## Begin

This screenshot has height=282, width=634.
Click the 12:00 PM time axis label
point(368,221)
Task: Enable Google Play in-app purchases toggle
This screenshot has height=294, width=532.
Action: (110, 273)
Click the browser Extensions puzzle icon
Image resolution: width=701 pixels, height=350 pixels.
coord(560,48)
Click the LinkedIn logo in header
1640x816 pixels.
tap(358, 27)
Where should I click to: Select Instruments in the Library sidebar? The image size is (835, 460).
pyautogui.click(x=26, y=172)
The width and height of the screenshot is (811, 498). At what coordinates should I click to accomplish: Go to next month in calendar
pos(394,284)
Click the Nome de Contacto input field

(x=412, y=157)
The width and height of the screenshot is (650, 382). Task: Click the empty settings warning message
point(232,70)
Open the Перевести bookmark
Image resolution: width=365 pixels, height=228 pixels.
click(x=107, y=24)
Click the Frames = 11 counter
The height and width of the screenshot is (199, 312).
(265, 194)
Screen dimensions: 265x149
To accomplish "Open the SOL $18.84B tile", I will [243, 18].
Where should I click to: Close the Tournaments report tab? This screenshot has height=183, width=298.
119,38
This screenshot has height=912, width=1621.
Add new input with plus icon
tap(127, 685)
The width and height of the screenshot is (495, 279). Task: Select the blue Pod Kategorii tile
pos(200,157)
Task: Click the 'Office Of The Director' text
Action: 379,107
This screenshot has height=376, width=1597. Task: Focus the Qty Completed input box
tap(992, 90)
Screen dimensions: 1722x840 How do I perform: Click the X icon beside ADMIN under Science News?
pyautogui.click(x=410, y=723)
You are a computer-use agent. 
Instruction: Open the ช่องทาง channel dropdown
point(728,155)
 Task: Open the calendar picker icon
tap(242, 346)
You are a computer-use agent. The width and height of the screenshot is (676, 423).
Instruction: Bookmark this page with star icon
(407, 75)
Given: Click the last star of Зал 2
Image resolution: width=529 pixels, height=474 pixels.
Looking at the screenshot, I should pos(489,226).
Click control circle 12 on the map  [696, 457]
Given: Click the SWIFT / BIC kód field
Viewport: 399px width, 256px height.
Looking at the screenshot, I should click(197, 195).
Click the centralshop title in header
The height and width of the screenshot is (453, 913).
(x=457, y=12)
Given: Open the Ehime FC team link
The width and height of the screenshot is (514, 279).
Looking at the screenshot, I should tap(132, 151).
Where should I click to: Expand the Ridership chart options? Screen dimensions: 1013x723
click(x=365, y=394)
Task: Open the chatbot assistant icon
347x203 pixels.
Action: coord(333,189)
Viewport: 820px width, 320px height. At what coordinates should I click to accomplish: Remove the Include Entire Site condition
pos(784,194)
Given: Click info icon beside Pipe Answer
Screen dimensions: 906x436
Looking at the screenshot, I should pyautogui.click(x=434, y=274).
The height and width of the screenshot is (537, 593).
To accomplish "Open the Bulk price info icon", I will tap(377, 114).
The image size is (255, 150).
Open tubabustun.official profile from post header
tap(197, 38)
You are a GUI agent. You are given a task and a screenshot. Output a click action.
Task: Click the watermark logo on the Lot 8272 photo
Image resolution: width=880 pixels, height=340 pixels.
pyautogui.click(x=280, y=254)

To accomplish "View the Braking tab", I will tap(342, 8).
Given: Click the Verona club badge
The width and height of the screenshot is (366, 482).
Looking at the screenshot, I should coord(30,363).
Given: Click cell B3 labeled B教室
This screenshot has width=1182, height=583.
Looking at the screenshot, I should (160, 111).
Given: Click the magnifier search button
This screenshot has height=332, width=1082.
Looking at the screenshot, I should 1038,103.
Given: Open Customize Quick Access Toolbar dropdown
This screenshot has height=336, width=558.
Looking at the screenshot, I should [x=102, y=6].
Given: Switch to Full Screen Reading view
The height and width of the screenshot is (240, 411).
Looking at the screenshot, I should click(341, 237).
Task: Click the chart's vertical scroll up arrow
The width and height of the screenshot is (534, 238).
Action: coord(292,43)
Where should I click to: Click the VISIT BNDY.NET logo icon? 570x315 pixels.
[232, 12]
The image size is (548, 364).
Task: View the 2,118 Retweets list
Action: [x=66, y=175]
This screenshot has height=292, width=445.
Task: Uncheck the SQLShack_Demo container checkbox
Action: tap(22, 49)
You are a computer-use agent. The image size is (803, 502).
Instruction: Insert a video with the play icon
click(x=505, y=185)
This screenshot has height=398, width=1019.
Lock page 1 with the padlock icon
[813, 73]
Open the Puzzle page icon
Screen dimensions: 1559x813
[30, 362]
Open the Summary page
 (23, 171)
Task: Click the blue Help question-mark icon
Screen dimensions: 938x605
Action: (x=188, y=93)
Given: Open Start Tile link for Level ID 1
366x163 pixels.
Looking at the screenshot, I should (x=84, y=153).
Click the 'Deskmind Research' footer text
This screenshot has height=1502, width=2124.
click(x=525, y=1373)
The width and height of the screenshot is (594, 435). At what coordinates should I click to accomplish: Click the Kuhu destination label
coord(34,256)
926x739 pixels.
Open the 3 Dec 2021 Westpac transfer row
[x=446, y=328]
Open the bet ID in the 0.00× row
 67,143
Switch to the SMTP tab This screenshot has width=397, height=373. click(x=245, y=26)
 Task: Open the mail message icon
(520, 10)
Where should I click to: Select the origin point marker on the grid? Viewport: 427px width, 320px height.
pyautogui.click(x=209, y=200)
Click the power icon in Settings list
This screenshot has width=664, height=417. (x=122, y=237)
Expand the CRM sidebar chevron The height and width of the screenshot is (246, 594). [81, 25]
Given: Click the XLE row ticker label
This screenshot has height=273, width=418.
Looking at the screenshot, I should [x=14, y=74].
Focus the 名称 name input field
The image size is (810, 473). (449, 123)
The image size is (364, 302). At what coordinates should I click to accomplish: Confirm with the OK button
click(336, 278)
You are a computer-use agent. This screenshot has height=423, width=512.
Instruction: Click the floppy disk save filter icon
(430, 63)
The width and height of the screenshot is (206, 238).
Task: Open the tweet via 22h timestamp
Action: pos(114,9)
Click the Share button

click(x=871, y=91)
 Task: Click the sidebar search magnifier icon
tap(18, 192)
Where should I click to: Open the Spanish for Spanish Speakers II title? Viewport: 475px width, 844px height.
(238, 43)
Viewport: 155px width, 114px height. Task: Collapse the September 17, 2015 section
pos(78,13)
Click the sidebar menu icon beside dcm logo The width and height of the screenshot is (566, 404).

## End

Find every line in the listing above that contains the string "Instruction", matching case exactly, and copy each of those lines in full.

**Result:**
Instruction: Open the ช่องทาง channel dropdown
Instruction: Bookmark this page with star icon
Instruction: Insert a video with the play icon
Instruction: Click the floppy disk save filter icon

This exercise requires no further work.